**Problem statement**
Arrange the lines of the records below as a numbered list, leaving out blank lines and all pictures.

**Data to process**
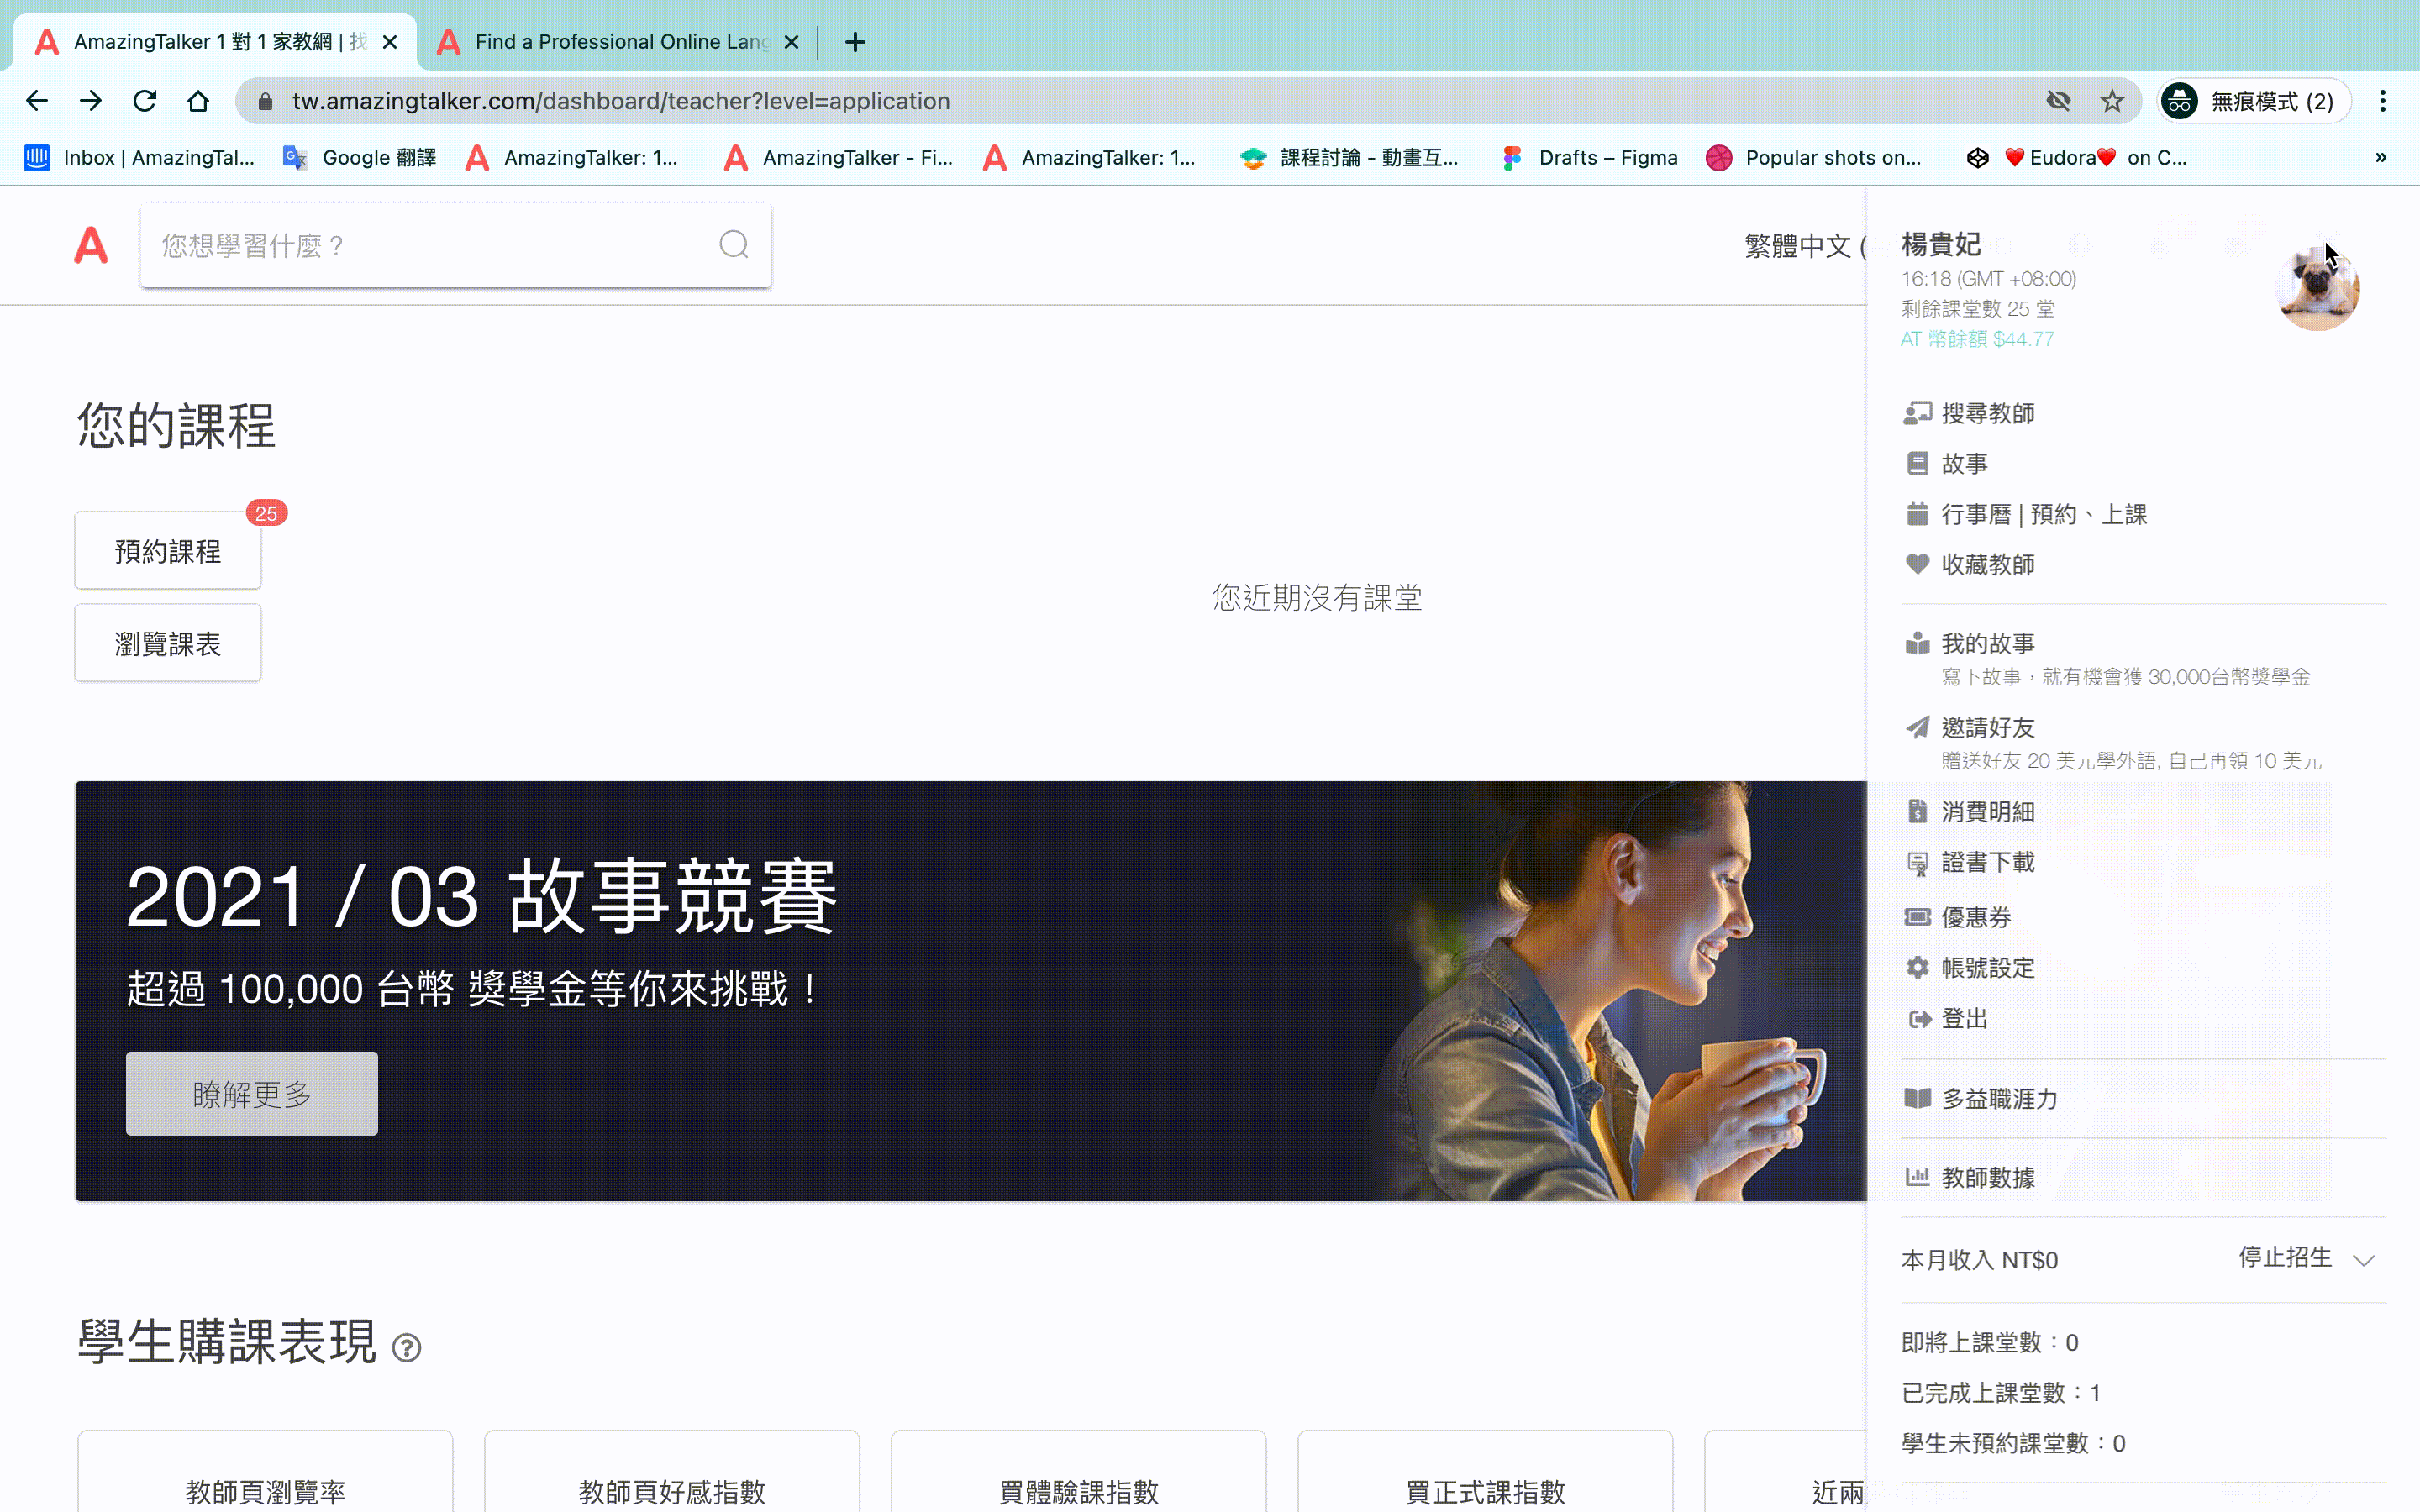Click the 登出 logout icon
The width and height of the screenshot is (2420, 1512).
(x=1918, y=1018)

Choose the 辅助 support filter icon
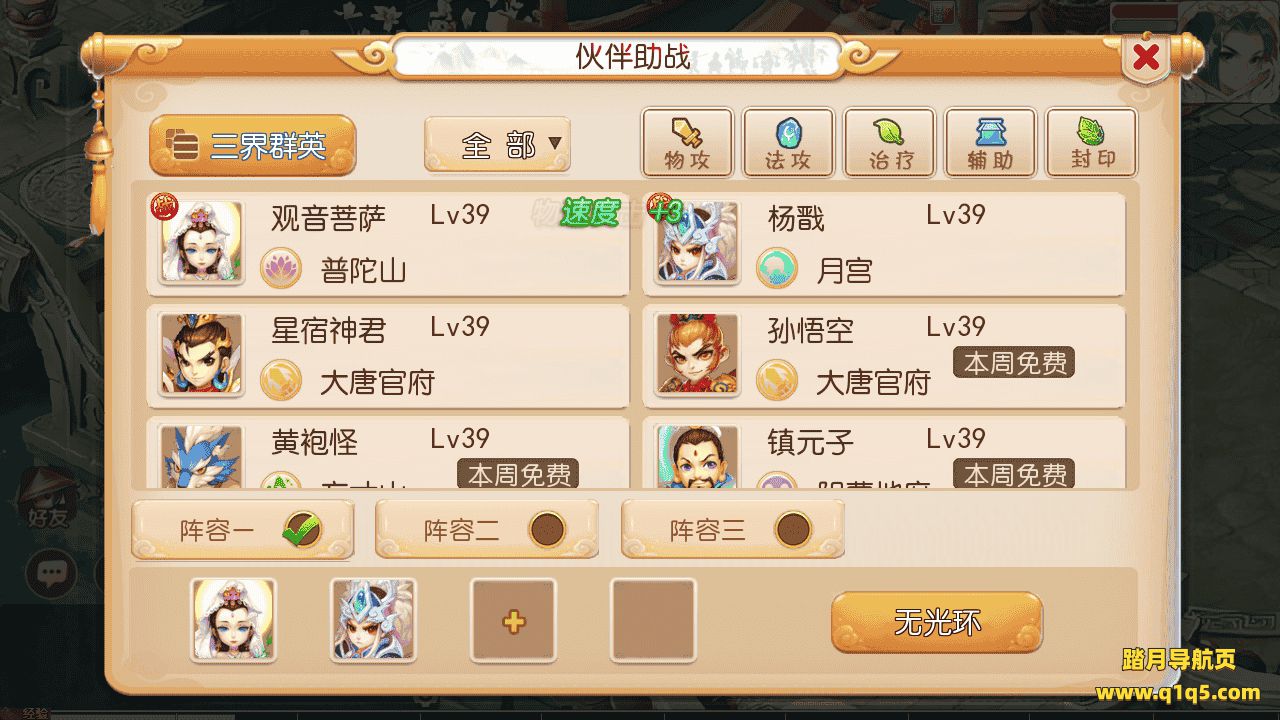click(x=990, y=143)
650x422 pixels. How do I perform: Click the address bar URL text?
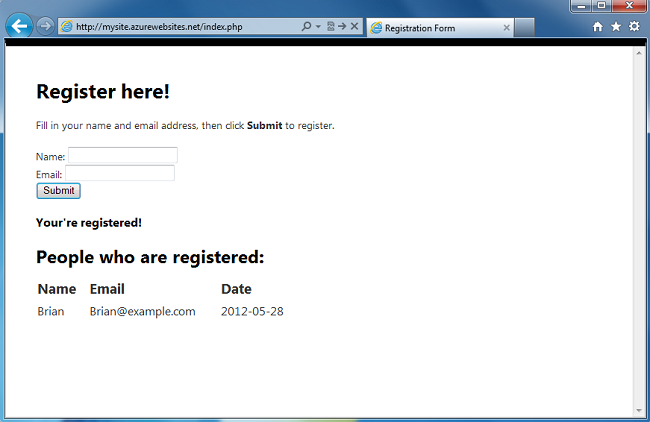point(159,27)
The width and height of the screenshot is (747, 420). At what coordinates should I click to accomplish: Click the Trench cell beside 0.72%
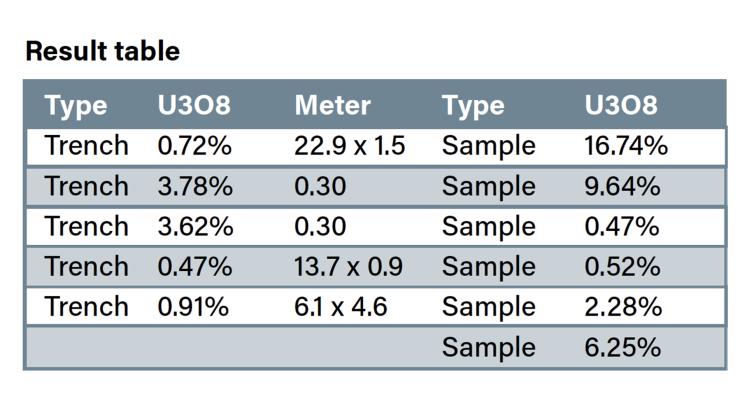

**Reply to the task**
1. Click the 登出 logout icon
2. The width and height of the screenshot is (2420, 1512).
3. (x=1918, y=1018)
4. Choose the 辅助 support filter icon
5. click(x=990, y=143)
6. 650x422 pixels. How do I perform: Click the address bar URL text?
7. point(159,27)
8. The width and height of the screenshot is (747, 420). At what coordinates should I click to accomplish: Click the Trench cell beside 0.72%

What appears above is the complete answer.